View Issue Details

IDProjectCategoryView StatusLast Update
000010810000-005: Information Modelpublic2009-01-13 18:13
Reporterrandyarmstrong Assigned ToWolfgang Mahnke  
PrioritynormalSeverityminorReproducibilityalways
Status closedResolutionfixed 
Summary0000108: Review Diagnostics Information for Implementation Concerns
Description

The diagnostics information needs to be reviewed to ensure there are no implementation concerns.

TagsNo tags attached.
Commit Version
Fix Due Date

Activities

user2

2008-05-27 16:43

  ~0000715

Randy will complete implementation before the spec is released.

randyarmstrong

2008-12-05 09:13

administrator   ~0000978

After reviewing the diagnostics I am having problems understanding the use case for the various arrays. It seems to me that clients should rely on audit events to determine when sessions/subscriptions come and go and subscribe to the individual objects for the values that they are interested in. I realize that the arrays theoretically allow clients to get coherent snapshots but I don't think a coherent snapshot for this kind of information is useful since servers will likely delay updating their internal structures in a timely fashions for performance reasons.

I think it is worth changing this because:

1) The array duplicating large structures make it much more difficult to implement a scalable server.
2) Events are a more natural 'UA way' to provide the information required.

I have attached a Visio diagram that replaces the array variables with folder objects and adds a notifier hierarchy.

In the proposed model the actually diagnostic data is not replicated in many variables which makes it much easier to implement efficiently.

I have more comments on the individual structures:

3) SessionDiagnosticsDataType - don't see the point of:

CurrentPublishTimerExpirations (available on subscription)
KeepAliveCount (available on subscription)
CurrentRepublishRequestsInQueue (Republish requests are not queued)
RepublishCount (there is a RepublishCounter as well)
PublishingCount (this is a PublishCounter as well)

Perhaps better names:

NotificationMessageCount
KeepAliveMessageCount
RepublishedMessageCount
DataChangeNotificationCount
EventNotificationCount

4) ServiceCounterDataType

The unauthorized counter is not really useful because it can only capture a subset of authorization failures.
Audit events are a better way to track this data.

5) SubscriptionDiagnosticsDataType

Missing:

PublishTimerExpiredCount
MaxLifeTimeCount,
MaxKeepAliveCount,
KeepAliveCount - the current count for keep alive messages.
NotificationMessageCount
KeepAliveMessageCount
RepublishedMessageCount
UnpublishedMessageCount - number of messages that are ready to send but not publish requests.
UnacknowledgedMessageCount - the number of unacknowledged messages saved in the queue.
DiscardedMessageCount - the number of messages that were discarded before they were acknowledged
MonitoredItemCount
NextSequenceNumber

6) SamplingRateDiagnostics

I don't see the point of collecting this information.
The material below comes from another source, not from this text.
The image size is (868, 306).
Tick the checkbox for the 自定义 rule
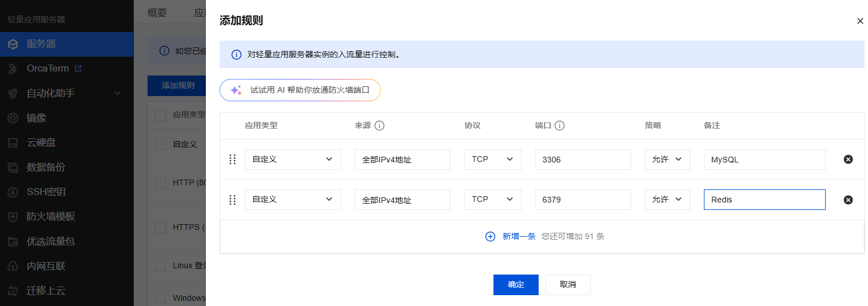pos(161,144)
For the sample server many items are exception based which means there is no sampling going on. For the wrapped DA3 servers the groups support multiple sampling rates so the UA server does not know how the items are grouped for sampling.

This object would make more if this information was folded into the ServerDiagnosticSummary object:

CurrentMonitoredItemCount
DisabledMonitoredItemCount
CumulatedMonitoredItemCount
MaxMonitoredItemCount

This information could be replicated in the Subscription diagnostics.

2008-12-05 09:13

 

randyarmstrong

2008-12-16 17:30

administrator   ~0001003

Agreed of Dec 16th, 2008 UA TelCon

We need the arrays because:

1) It makes it easy for clients to receive all diagnostics information as it is available without constantly adding/removing monitored items.
2) Events are an optional feature for servers and requiring events would reduce the number of servers that can support diagnostics.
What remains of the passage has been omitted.